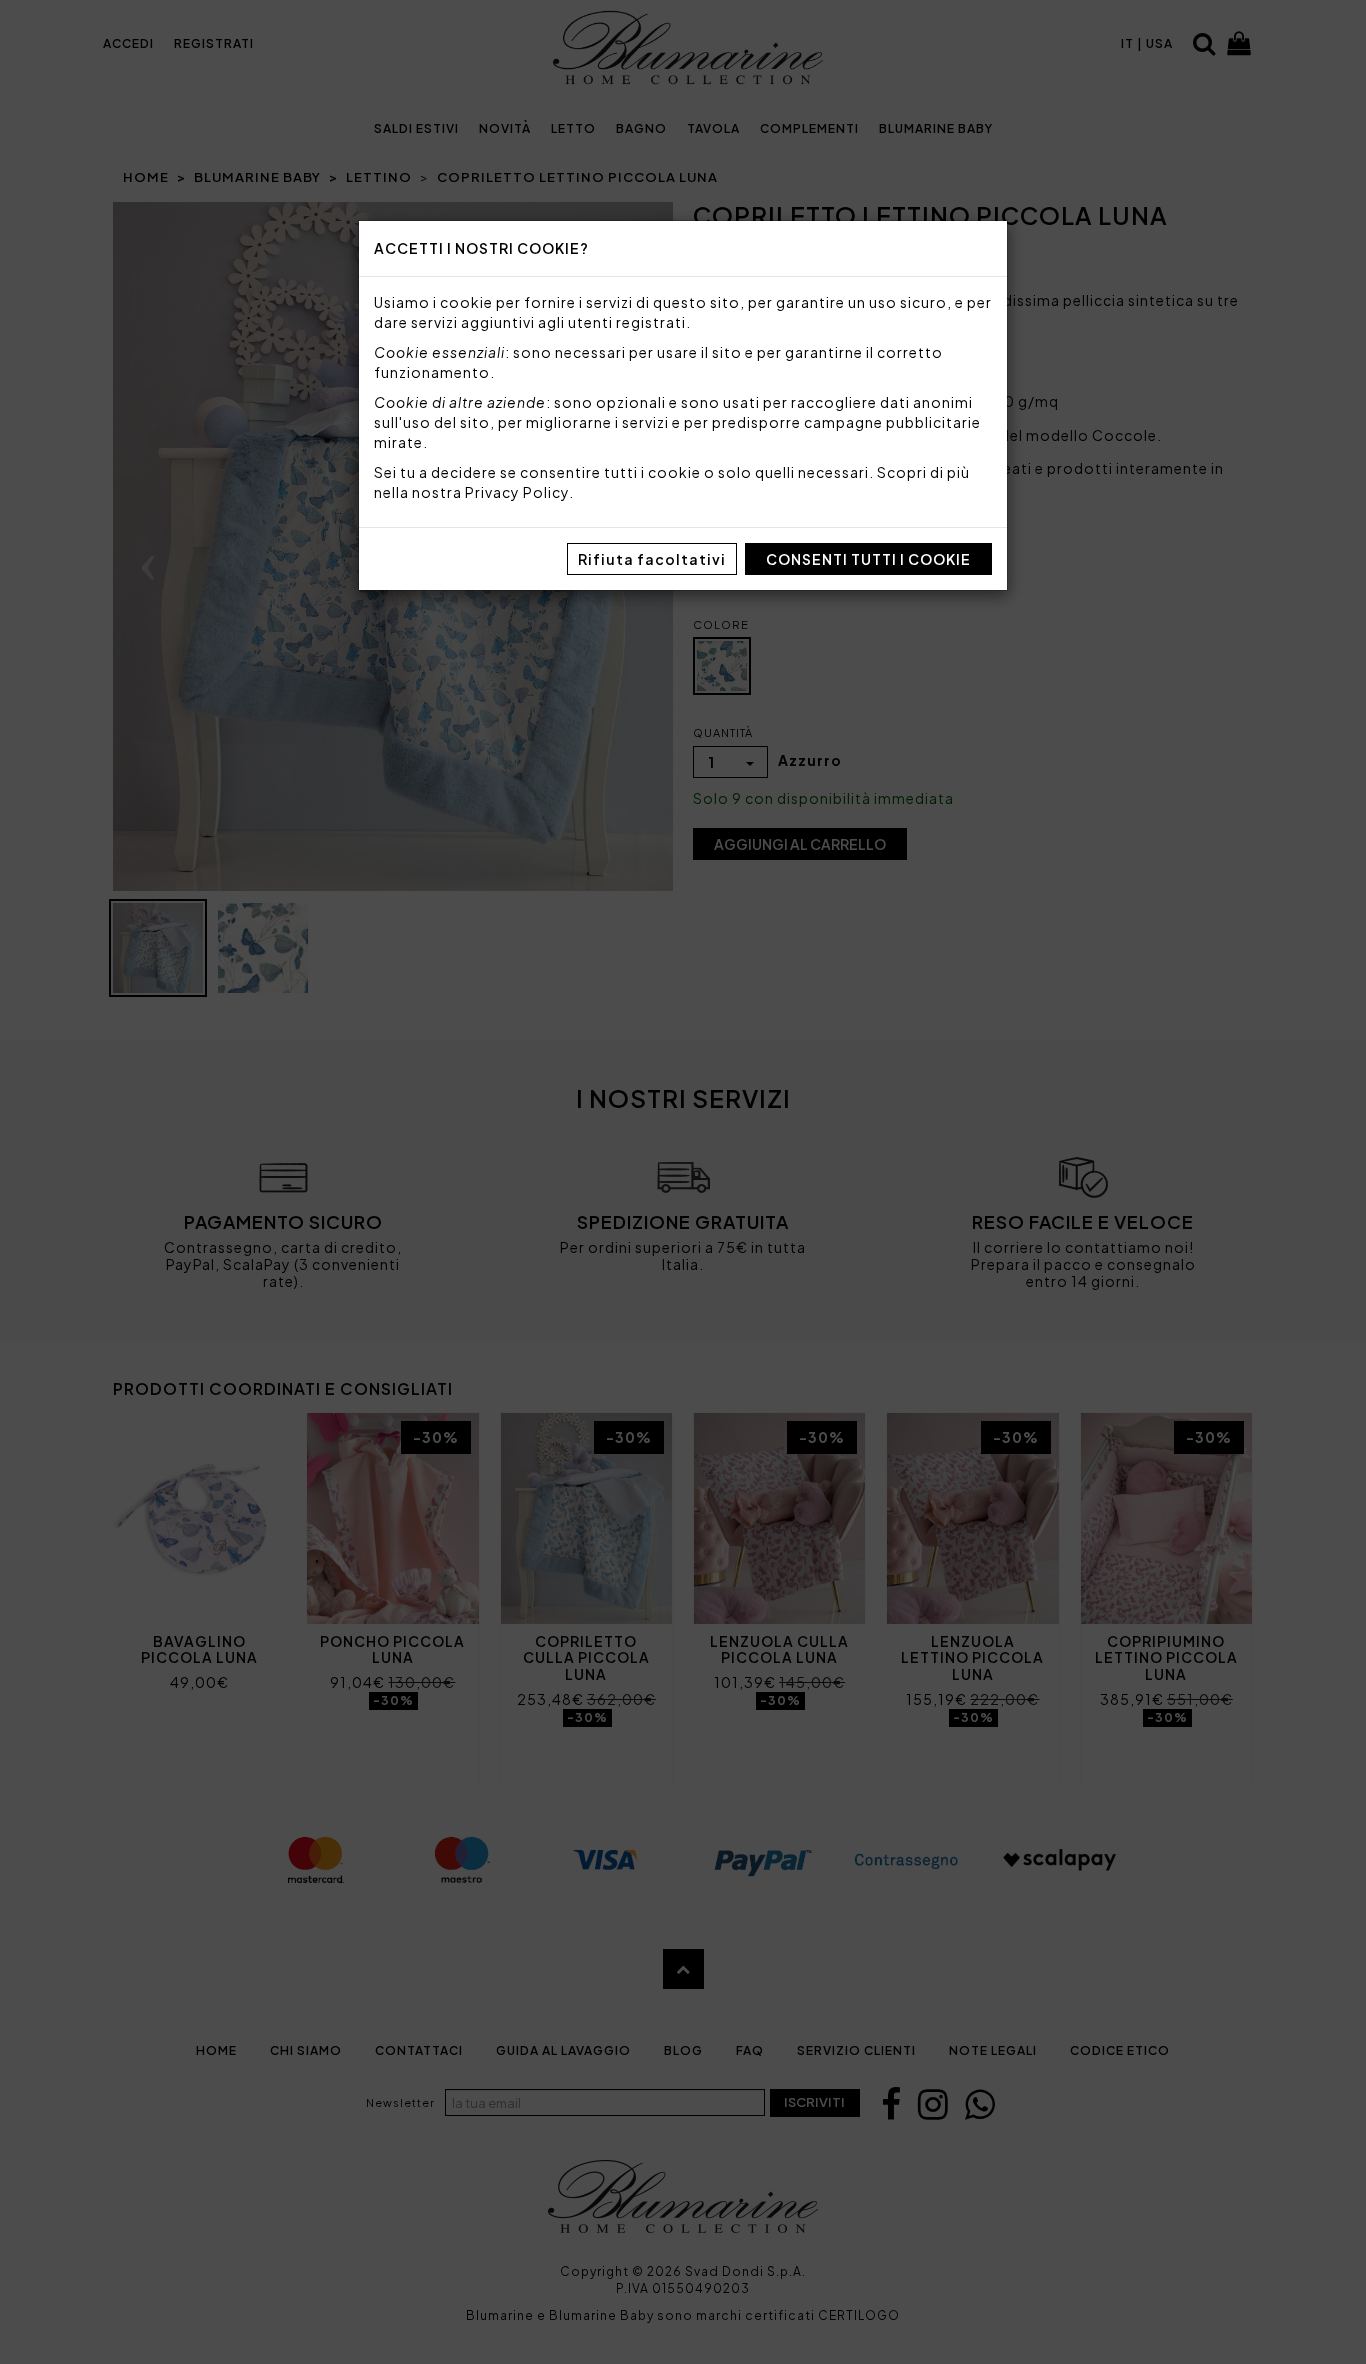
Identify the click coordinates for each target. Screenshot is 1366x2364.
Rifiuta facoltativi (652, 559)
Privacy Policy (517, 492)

---

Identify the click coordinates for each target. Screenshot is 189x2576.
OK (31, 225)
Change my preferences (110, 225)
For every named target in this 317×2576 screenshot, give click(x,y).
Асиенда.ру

...

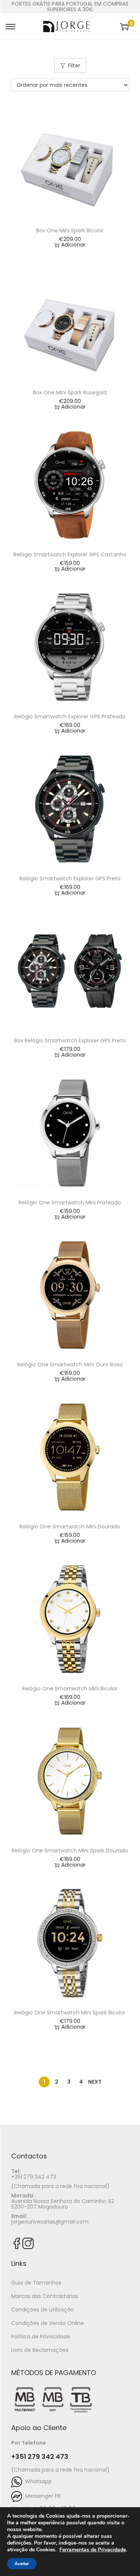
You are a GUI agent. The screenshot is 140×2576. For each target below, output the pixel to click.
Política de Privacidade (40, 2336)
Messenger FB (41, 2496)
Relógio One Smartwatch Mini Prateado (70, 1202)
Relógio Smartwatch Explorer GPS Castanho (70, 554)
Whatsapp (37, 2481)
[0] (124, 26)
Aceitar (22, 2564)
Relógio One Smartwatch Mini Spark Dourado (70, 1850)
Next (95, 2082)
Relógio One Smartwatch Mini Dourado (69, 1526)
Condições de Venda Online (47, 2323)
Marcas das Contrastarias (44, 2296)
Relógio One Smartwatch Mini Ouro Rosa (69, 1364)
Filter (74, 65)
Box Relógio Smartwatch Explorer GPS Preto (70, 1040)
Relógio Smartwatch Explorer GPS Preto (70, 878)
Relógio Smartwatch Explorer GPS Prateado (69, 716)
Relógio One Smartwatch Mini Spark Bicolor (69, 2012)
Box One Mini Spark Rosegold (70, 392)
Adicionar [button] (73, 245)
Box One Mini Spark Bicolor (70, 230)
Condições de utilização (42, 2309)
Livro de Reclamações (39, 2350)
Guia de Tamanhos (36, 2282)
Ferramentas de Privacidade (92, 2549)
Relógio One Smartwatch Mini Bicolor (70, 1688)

Try it:
Only the lines above from the line containing "Whatsapp (37, 2481)" through the line containing "Relógio One Smartwatch Mini Bicolor" should be retyped, exactly and with both ends included.

Answer to this problem:
Whatsapp (37, 2481)
[0] (124, 26)
Aceitar (22, 2564)
Relógio One Smartwatch Mini Spark Dourado (70, 1850)
Next (95, 2082)
Relógio One Smartwatch Mini Dourado (69, 1526)
Condições de Venda Online (47, 2323)
Marcas das Contrastarias (44, 2296)
Relógio One Smartwatch Mini Ouro Rosa (69, 1364)
Filter (74, 65)
Box Relógio Smartwatch Explorer GPS Preto (70, 1040)
Relógio Smartwatch Explorer GPS Preto (70, 878)
Relógio Smartwatch Explorer GPS Prateado (69, 716)
Relógio One Smartwatch Mini Spark Bicolor (69, 2012)
Box One Mini Spark Rosegold (70, 392)
Adicionar [button] (73, 245)
Box One Mini Spark Bicolor (70, 230)
Condições de utilização (42, 2309)
Livro de Reclamações (39, 2350)
Guia de Tamanhos (36, 2282)
Ferramentas de Privacidade (92, 2549)
Relógio One Smartwatch Mini Bicolor (70, 1688)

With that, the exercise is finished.